Voltando a Ricardo Quaresma: a sua conduta foi violenta e configura, na minha opinião, comportamento condenável por injúrias e tentativa de agressão física. Para isso, o meu grau de tolerância é zero.

terça-feira, 1 de abril de 2014

Regresso a casa

Nuno Gomes, o avançado que vestiu a camisola do Benfica durante 12 anos, voltou hoje ao clube da Luz. O goleador, que decidiu prolongar a sua carreira de futebolista no Sp. Braga depois de proscrito por Jorge Jesus, não jogava desde a época passada, após uma passagem pelo Blackburn, de Inglaterra. O seu regresso ao Benfica, noutras funções, era questão de tempo.

Alegra-me que Nuno Gomes volte ao clube a quem dedicou tantos anos. Sempre gostei dele como jogador: um pouco trapalhão, por vezes, mas de uma terrível eficácia, tanto no Benfica como na Seleção de Portugal. Na sua última época no Benfica, em 2010-11, participou apenas em seis jogos para um total de 53 minutos – e marcou quatro golos. Na memória fica aquele que marcou, salvo erro contra a Naval, no último minuto de jogo, e que dedicou ao pai, que falecera há pouco.

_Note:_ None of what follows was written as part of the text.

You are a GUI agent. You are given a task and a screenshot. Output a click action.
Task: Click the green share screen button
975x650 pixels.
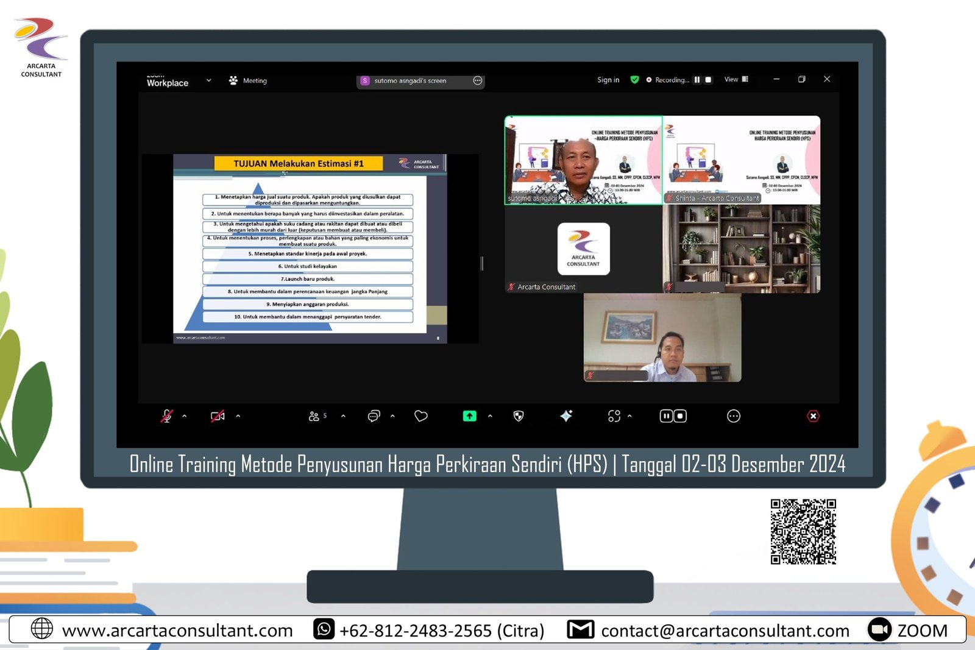tap(469, 416)
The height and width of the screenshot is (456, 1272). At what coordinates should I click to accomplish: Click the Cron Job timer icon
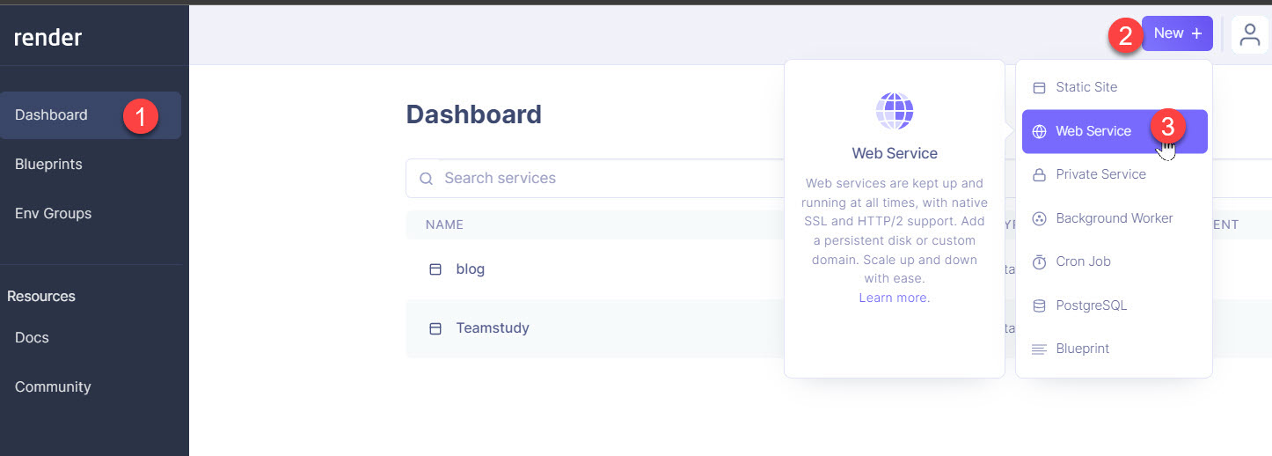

O regresso de Nuno Gomes ao Benfica inscreve-se numa política que os encarnados têm seguido nos últimos anos de manterem ligados ao clube algumas das suas velhas glórias. Aliás, creio que pode dizer-se que, a esse nível, o Benfica é o clube mais “respeitador da memória”. Tem sido esse o caminho escolhido por Luís Filipe Vieira, que nos merece, por isso, o maior respeito. Pena é que presidentes de outros clubes não sigam o exemplo.